Nothing below is to be printed except the lines between the line holding "1300x750 pixels." and the line holding "Viewport: 800px width, 660px", inclusive, each exactly as it appears.

# [INPUT]
◆ ◆ ◆ ◆ ◆ ◆ ◆

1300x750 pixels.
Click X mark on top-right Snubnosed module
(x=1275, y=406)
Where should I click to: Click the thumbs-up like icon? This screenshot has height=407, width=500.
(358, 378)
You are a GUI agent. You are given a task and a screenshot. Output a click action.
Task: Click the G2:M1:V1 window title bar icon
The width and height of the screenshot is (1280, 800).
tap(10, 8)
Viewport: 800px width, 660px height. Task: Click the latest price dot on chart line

◆ ◆ ◆ ◆ ◆ ◆ ◆

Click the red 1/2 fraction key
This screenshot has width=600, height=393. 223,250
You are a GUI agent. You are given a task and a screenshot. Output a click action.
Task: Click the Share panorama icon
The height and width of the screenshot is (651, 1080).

◆ ◆ ◆ ◆ ◆ ◆ ◆

# [ANSWER TO THE PROBLEM]
1300x750 pixels.
Click X mark on top-right Snubnosed module
(x=1275, y=406)
Where should I click to: Click the thumbs-up like icon? This screenshot has height=407, width=500.
(358, 378)
You are a GUI agent. You are given a task and a screenshot. Output a click action.
Task: Click the G2:M1:V1 window title bar icon
The width and height of the screenshot is (1280, 800).
tap(10, 8)
Viewport: 800px width, 660px height. Task: Click the latest price dot on chart line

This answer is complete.